If you are even being serious, I have no idea what you're talking about. Lying about what?

And the only "fake" thing I've seen is that the woman in the OP decided to not tell him that he wasn't the only one involved in her sex life at that time. That is a serious breach of trust and bad ethics all around. Just from a sexual health standpoint, she messed up bigtime denying him the information he needed to make sound, informed-consent choices.
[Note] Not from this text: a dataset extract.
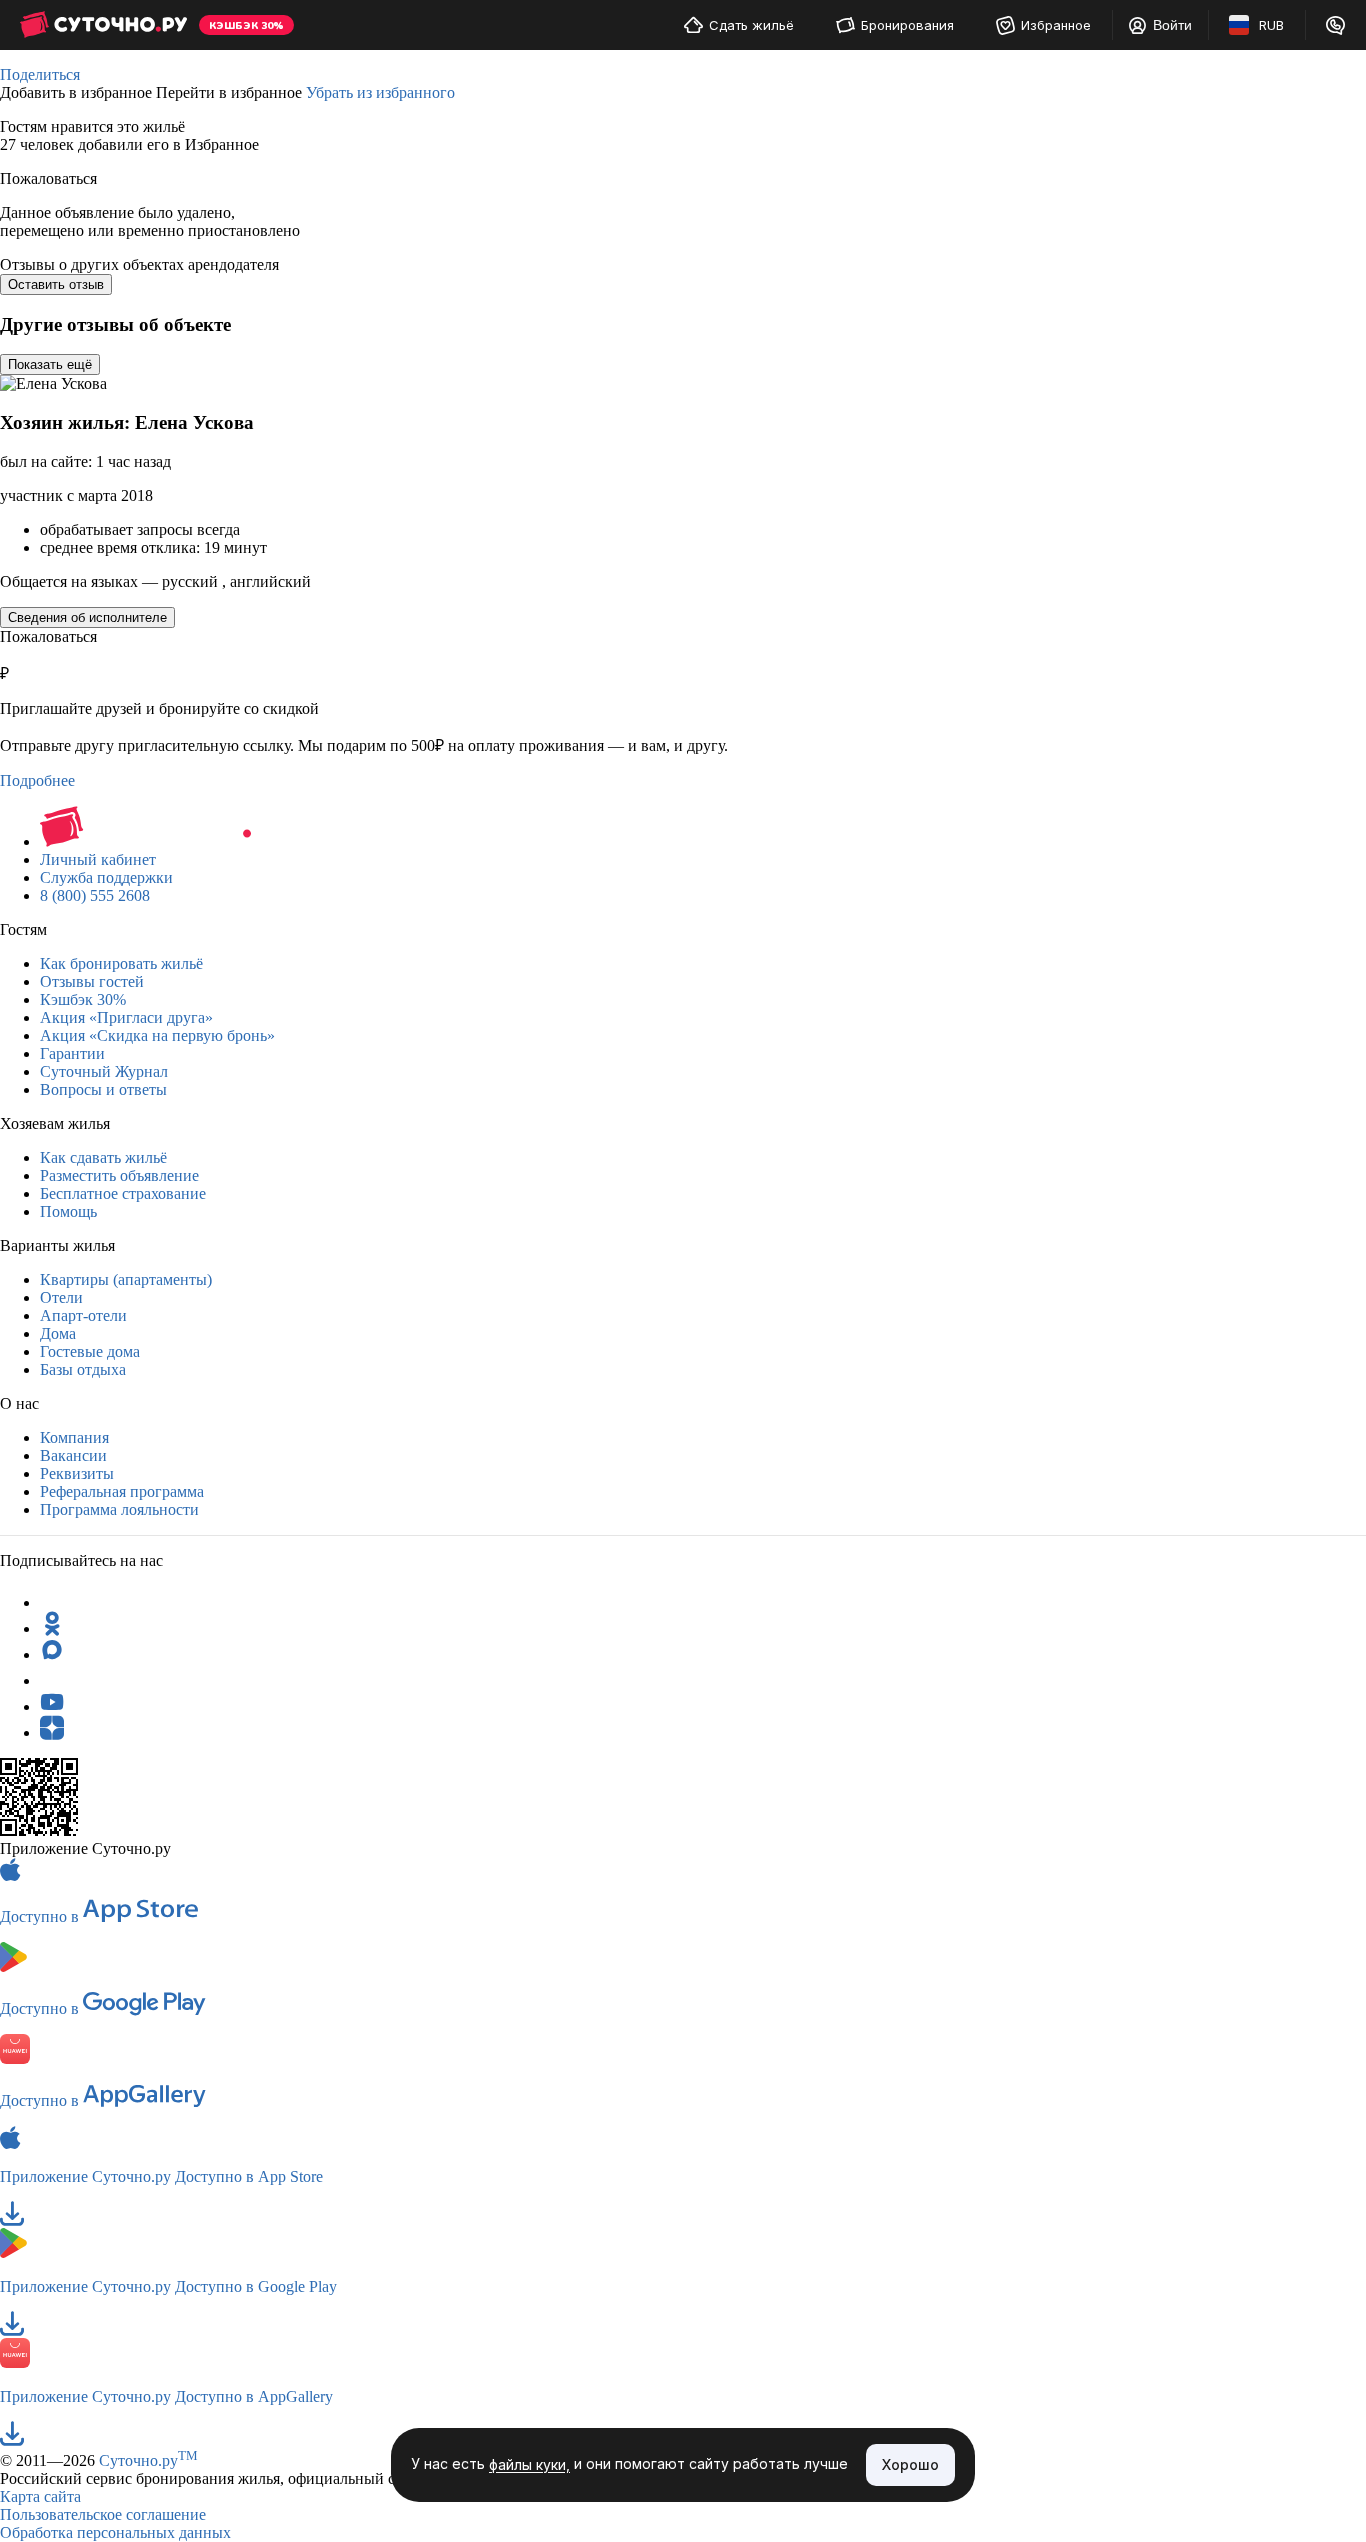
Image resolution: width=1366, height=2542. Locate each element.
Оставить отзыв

I'd say that goes beyond "fake."

Now if you're trying to say that a woman who has enjoyed sex freely in the past, and later chooses to be faithful to one is somehow just being "fake"...you're really taking this down a weird path, and I'd point out that I don't think you've got the depth of experience really understanding female psychology to make that call in an objectively true fashion. But you will think what you like. As I said, your decision to judge experienced women and flounce yourself away and insist that men in general are just like you, really carries no particular weight with me.

You do not keep your mouth shut about your grievances, care to tell me exactly where you are "getting" with that?

But as I always say...your life man, you do you.

You don't seem that happy though. So I know who, from my yardstick in life, is winning here.